Still, her writing won her many fans, including fellow writers Joseph O’Connor, Belinda McKeon, and Colin Barrett.
But it was in 2013, when McInerney wrote a short story, ‘Saturday, Boring’, which was published in Kevin Barry’s Town and Country anthology (Faber), that proved a hint of things to come.
“It’s actually really hard for me,” she reflects, referring to the critical praise already lavished on her. “You’re so pleased on one hand, but there’s a horrible little Irish voice inside you that makes it hard not to say, ‘ah stop, you didn’t really like it’.”
Surely if the likes of Joseph O’Connor heap praise on her writing, though, it can only be a good thing?
“Yeah, when he got in touch to say he liked it, that came out of nowhere,” muses McInerney.
“I’d never met him but my editor sent him a copy and he was amazing about it. He’s one of the few writers of stature that my family had heard of. We’re not really a literary family.
“I remember them saying, ‘ah, he’s the one who wrote about a boat. He’s the one with the sister.’”

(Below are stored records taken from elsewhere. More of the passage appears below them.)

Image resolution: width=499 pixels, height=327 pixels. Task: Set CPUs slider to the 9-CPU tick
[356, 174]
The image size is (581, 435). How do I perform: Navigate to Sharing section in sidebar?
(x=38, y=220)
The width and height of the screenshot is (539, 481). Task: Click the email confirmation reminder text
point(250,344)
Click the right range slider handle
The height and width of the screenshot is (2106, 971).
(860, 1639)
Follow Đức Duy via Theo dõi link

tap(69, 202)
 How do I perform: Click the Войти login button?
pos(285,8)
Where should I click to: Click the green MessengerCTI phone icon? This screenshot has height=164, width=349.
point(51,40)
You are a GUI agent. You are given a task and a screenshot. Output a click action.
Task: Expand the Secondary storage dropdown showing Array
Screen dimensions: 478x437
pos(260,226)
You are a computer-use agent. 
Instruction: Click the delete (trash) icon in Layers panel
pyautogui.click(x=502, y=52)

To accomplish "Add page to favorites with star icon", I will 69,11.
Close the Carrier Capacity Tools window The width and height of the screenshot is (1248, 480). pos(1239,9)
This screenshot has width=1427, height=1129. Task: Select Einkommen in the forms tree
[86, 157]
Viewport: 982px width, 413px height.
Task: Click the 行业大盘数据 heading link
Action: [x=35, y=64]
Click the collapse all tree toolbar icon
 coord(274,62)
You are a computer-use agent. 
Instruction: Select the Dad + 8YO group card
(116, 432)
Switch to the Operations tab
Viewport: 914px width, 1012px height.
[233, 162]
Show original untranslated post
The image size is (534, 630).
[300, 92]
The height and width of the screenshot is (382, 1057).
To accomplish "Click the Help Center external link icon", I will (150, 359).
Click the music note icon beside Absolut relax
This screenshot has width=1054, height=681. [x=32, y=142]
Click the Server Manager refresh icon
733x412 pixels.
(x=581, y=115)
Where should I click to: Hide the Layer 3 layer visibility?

After securing London-based representation, McInerney presented her first novel to her agent. “I’d already written this very depressing and gritty novel, and my agent said, ‘you’re very talented but this is very grim…I don’t know if I can really sell this’,” she recalls.
“It was pretty much like something Ray Winstone might appear in. My agent was saying, ‘put some of your humour into something else’.
“I think that first novel will probably stay in my ‘undiscovered genius’ drawer.”
The first draft of The Glorious Heresies was written at a breakneck pace, taking four months to complete. She promptly sold it to John Murray publishers.
“I really just scribbled it out,” admits McInerney. “I made some changes, sold it, and then made some more changes with the editor at John Murray.
“It was eight months in all. I am a very quick writer and, to be fair, it might be better off I was slower.” Already Lisa, a mum-of-one, is working on the first draft of her next novel. Job done, in other words, on achieving her dream of being a full-time writer.
“I know this probably sounds perverse but the fact that I never had anything (financially) makes it really easy to devote yourself full time to writing,” she surmises. “Someone who made more money than me might not find it so easy.”
No doubt being supremely gifted helps a little.
* The Glorious Heresies is available now via John Murray Press at €17.99 (paperback).